Somatic mosaicism for a CDKL5 mutation as an epileptic encephalopathy in males^†

To the Editor:

X-linked cyclin dependent kinase-like 5 (CDKL5, OMIM 300203) associated encephalopathy is a recently described X-linked disorder with a phenotype overlapping that of Rett syndrome (RTT, OMIM 312750) and X-linked infantile spasms (ISSX, OMIM 308350) [Bienvenu and Chelly, 2006]. To date, more than 50 patients with CDKL5 mutations have been described, but only five point mutations have been reported in boys, four missense mutations (p.L64P, p.R178P, p.T288I, p.C291Y), and one frameshift mutation (c.183delT) [Weaving et al., 2004; Bahi-Buisson et al., 2008; Elia et al., 2008; Fichou et al., 2009]. Strikingly, these patients with CDKL5 mutations show a similar clinical course: typically, seizures in the first months of life, severe hypotonia, poor eye contact, a three-step pattern epilepsy in most cases that includes infantile spasms, and some RTT-like features, such as secondary deceleration of head growth, severe motor impairment, sleep disturbances, hand apraxia, and hand stereotypies. Herein we report on a boy displaying a somatic mosaicism for a new splice mutation within the CDKL5 gene, providing evidence that somatic mosaicism could explain other cases of severe encephalopathy and early-onset epilepsy in males.
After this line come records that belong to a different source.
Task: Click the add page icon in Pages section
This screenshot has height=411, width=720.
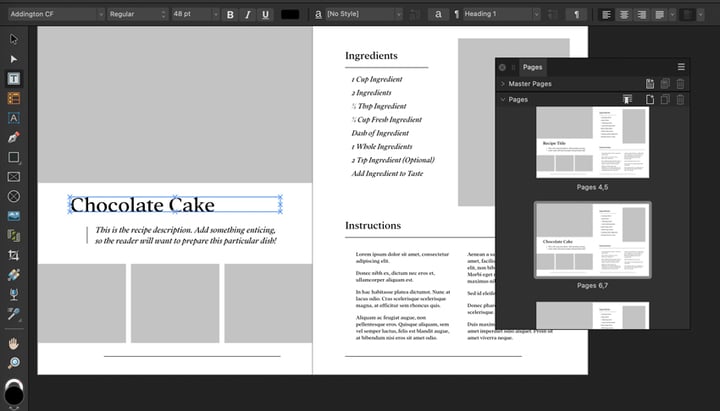Action: pos(650,100)

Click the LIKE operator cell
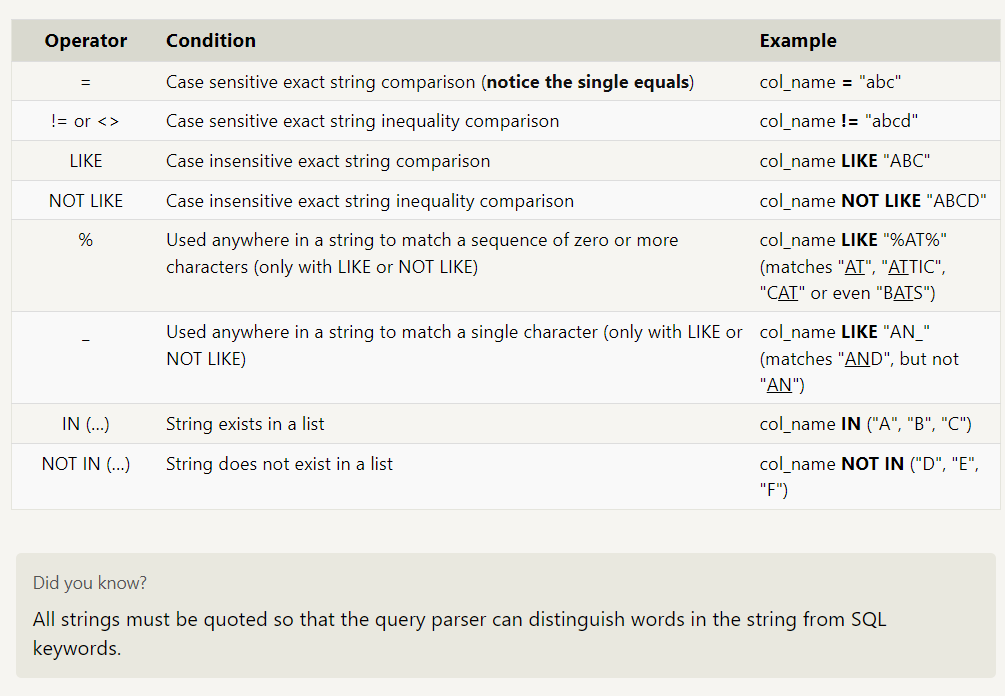tap(85, 161)
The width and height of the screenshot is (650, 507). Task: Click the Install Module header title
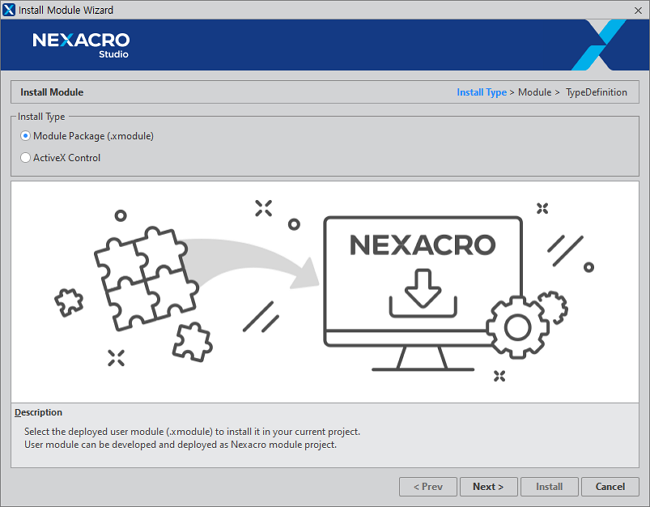pos(52,93)
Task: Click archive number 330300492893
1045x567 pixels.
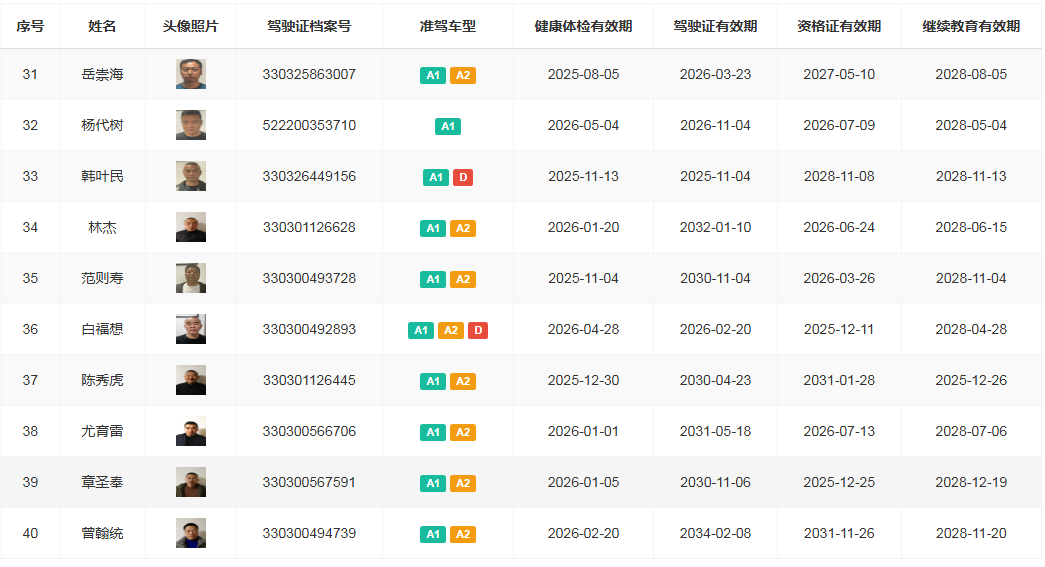Action: 309,329
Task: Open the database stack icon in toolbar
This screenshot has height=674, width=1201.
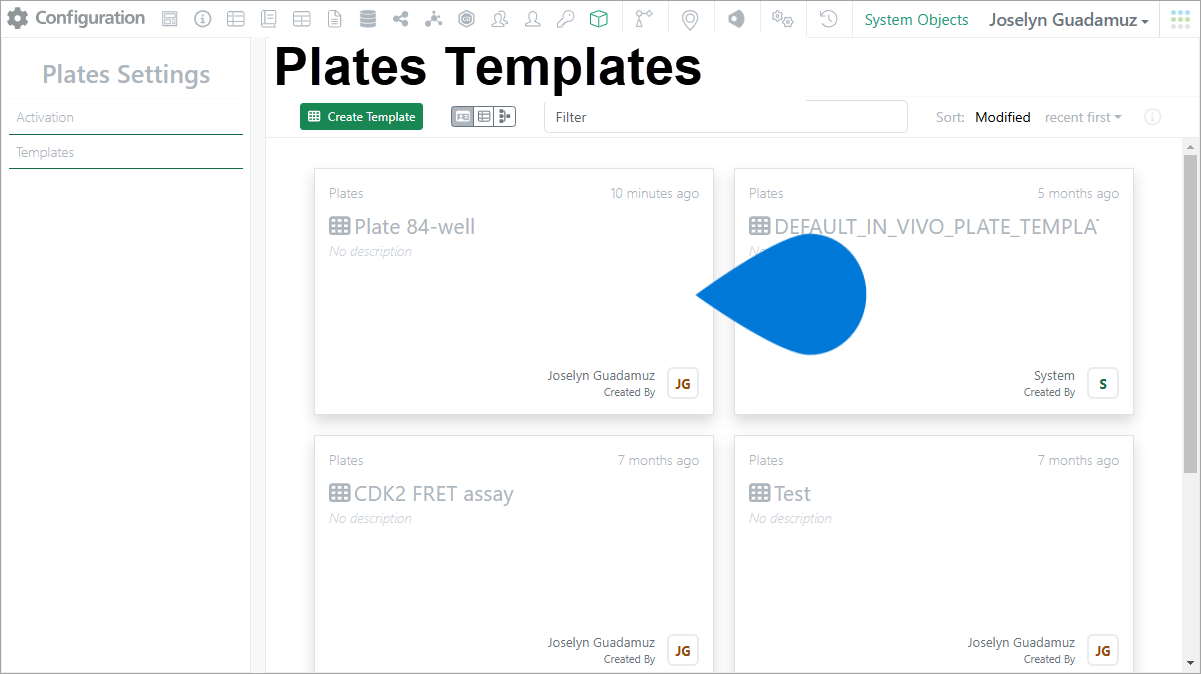Action: [368, 19]
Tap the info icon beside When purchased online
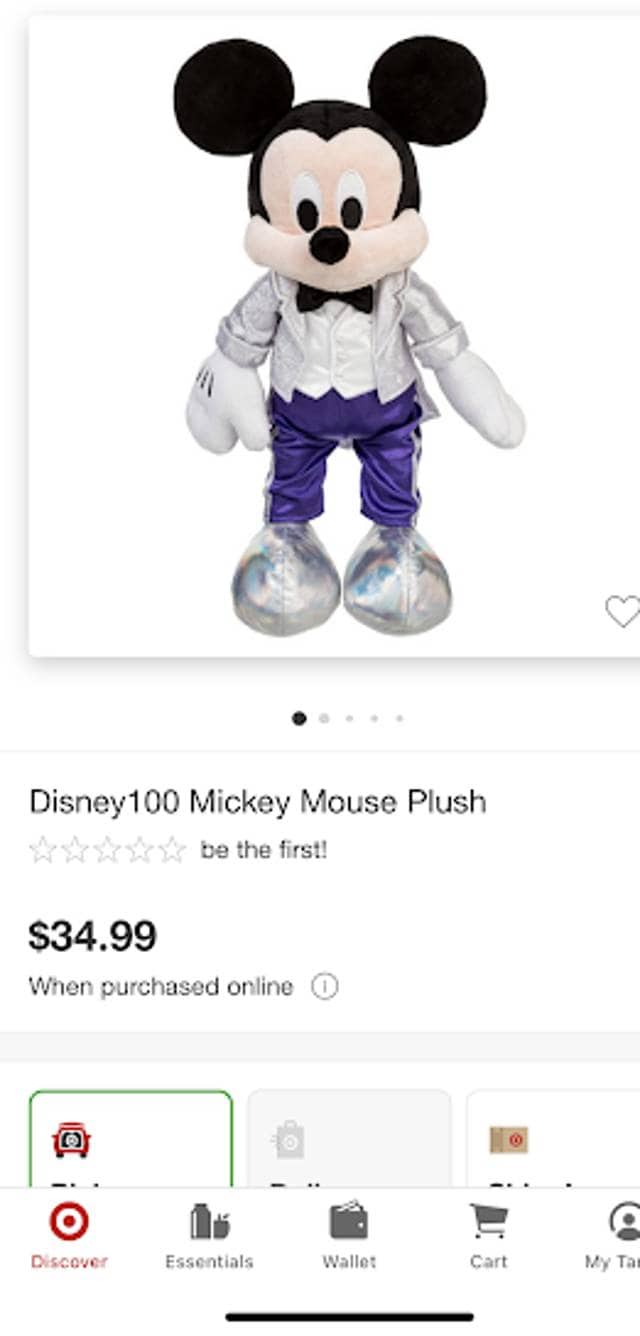Image resolution: width=640 pixels, height=1336 pixels. [324, 987]
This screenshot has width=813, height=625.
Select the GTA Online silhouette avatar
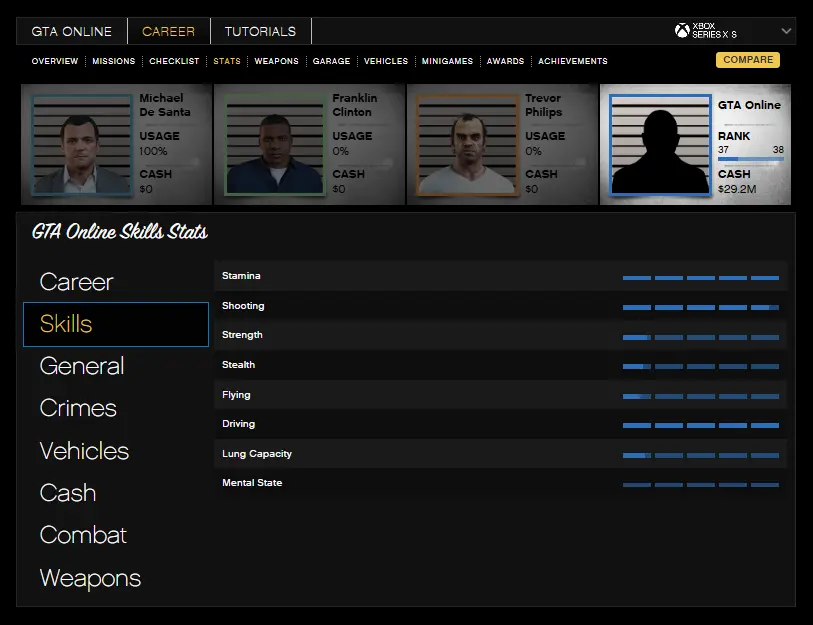660,145
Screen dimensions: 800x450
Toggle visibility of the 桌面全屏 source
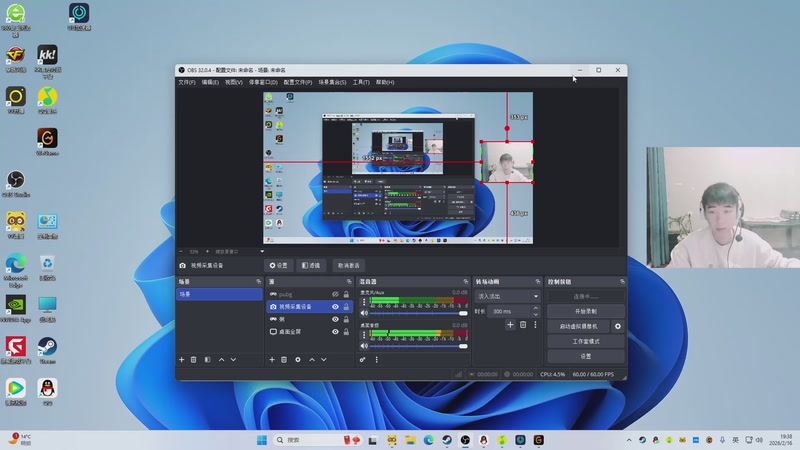[335, 331]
This patient is a boy, now aged 2 years and 8 months. He was born after a normal pregnancy at 39 weeks' gestation. He had unremarkable familial and prenatal history. Birthweight, length, and head circumference were within normal ranges. He experienced a cluster of seizures at 2 months old (five seizures a day). He developed infantile spasms at 3 months old without hypsarythmia. EEG activity consisted of bilateral high-amplitude slow waves intermixed with spikes on both central and left occipital regions. Hypotonia was noted. The patient was seizure-free on vigabatrin. Physical examination revealed hypotonia and psychomotor delay. At 14 months old, he developed tonic seizures, focal seizures, and epileptic spasms, and showed poor visual interaction. EEG recording showed hypsarythmia. Corticosteroids were ineffective. The last MRI study, at 2 years old, showed cerebral atrophy mainly of the white matter. Seizures have been partially controlled since ketogenic diet was started (at 2 years old) in addition to valproate, levetiracetam, and clobazam. At 2 years and 8 months, he presented with severe mental retardation. He was able to sit alone, but was unable to stand up without support. He had no language skills. Height was 91.5 cm, weight was 13 kg, and his head circumference was within the normal range (50th centile).

Blood samples were obtained after informed consent. Conventional cytogenetic investigations were normal. Genomic DNA from peripheral blood lymphocytes was screened for a mutation in the CDKL5 gene by dHPLC and indicated an abnormal dHPLC profile in exon 3 that was observed neither in his mother nor in more than 200 normal X chromosomes (Fig. 1A). Sequencing of the abnormal PCR fragment showed a new G > A base substitution at position +5 of exon 3 splice donor site (c.99 + 5G > A). This variant was unexpectedly observed at the heterozygous profile, with mutated and normal peaks that seem to be of similar intensity (Fig. 1B). After excluding a numerical aberration of X chromosomes (normal 46,XY karyotype), and a possible duplication by MLPA analysis of the CDKL5 gene, the results obtained from peripheral blood lymphocyte analysis suggested mosaicism for a somatic mutation. To confirm this mosaicism, DNA was extracted from a fibroblast culture from the patient, and similar results were obtained with about 50% of cells harboring the mutation. Complementary DNA generated from the fibroblast culture was PCR-amplified using primers flanking exon 3 and produced two fragments: a band that co-migrates with the control amplification and a 35 bp shorter band (Fig. 1C). Direct sequencing of this latter fragment showed exon 3 skipping (Fig. 1D). Deletion of exon 3 results in a frameshift of the CDKL5 coding sequence and is predicted to prematurely truncate the CDKL5 protein (24 amino acids, stop codon TGA at position 25). Complete abolition of normal splicing is the most common consequence of a mutation at the +5 donor site [Krawczak et al., 1992].

To our knowledge, we show for the first time that somatic mosaicism for CDKL5 mutations in males may be not infrequent. Because ∼50% of cells carry the mutation not only in blood but also in tissues deriving from other cell lineages (such as fibroblasts), we may assume that the mutation event occurred at a very early stage of embryogenesis. If the mosaicism rate is low, we hypothesize that the ability of standard molecular methods (such as DNA sequencing) to detect mosaic mutations is poor, and that other complementary approaches such as methods based on heteroduplex analysis must be performed for an efficient screening of the CDKL5 gene in boys with severe encephalopathy and early-onset intractable seizures.